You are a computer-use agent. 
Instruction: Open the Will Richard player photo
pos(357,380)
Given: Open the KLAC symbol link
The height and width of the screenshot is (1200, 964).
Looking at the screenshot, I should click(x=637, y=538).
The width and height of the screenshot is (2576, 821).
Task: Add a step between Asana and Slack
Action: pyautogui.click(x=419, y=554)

::::

### What this task involves
Would you give the material above again, complete and exact?

### Answer box
You are a computer-use agent. 
Instruction: Open the Will Richard player photo
pos(357,380)
Given: Open the KLAC symbol link
The height and width of the screenshot is (1200, 964).
Looking at the screenshot, I should click(x=637, y=538).
The width and height of the screenshot is (2576, 821).
Task: Add a step between Asana and Slack
Action: pyautogui.click(x=419, y=554)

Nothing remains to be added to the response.